Superficial anterior muscles
Superficial anterior muscles


Syphilitic myelopathy

Alternative Names:

Tabes dorsalis
Treatment:

The goals of treatment are to cure the infection and to reduce progression of the disorder. Treatment of the infection reduces new nerve damage and may reduce symptoms but does not cure existing nerve damage.

For neurosyphilis, aqueous penicillin G (by injection) is the drug of choice. Some patients with penicillin allergies may undergo desensitization to penicillin so that they can be safely treated with it.



Treatment of symptoms is required for existing neurologic damage. Assistance or supervision may be needed if the person is unable to perform self-care activities (eating, dressing, etc.). Rehabilitation, physical therapy, occupational therapy, or other interventions may be appropriate for people with muscle weakness.

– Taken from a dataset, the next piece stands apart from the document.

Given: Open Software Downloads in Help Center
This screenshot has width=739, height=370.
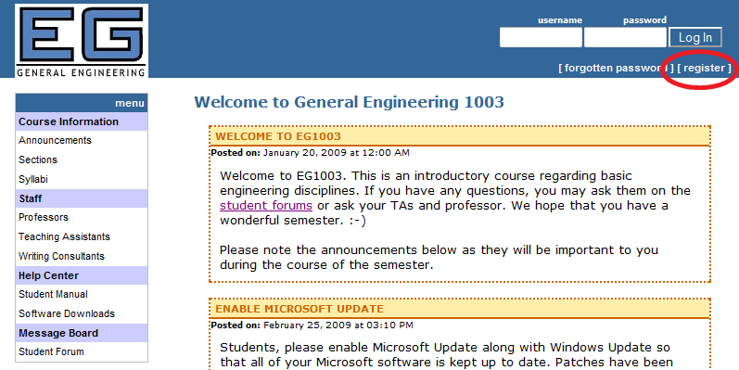Looking at the screenshot, I should [67, 313].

Analgesics may be required to control pain. These may include over-the-counter medications such as aspirin (oral salicylates) or acetaminophen for mild pain but narcotics may be required. Anti-epilepsy drugs such as carbamazepine may have a role in the treatment of lightning pains.


Expectations (prognosis):

Progressive disability is possible if the disorder is left untreated.


Complications:
  • Difficulty with walking and balance
  • Other complications of neurosyphilis: dementia, strokes, eye disease
  • Other complications of late-stage syphilis infection
    • inflammation of the aorta (aortitis) with aortic aneurysm
    • disease of the heart valves
    • destructive changes in bones, skin, and other organs

Calling your health care provider:

Call your health care provider if loss of coordination, loss of muscle strength, or loss of sensation occurs.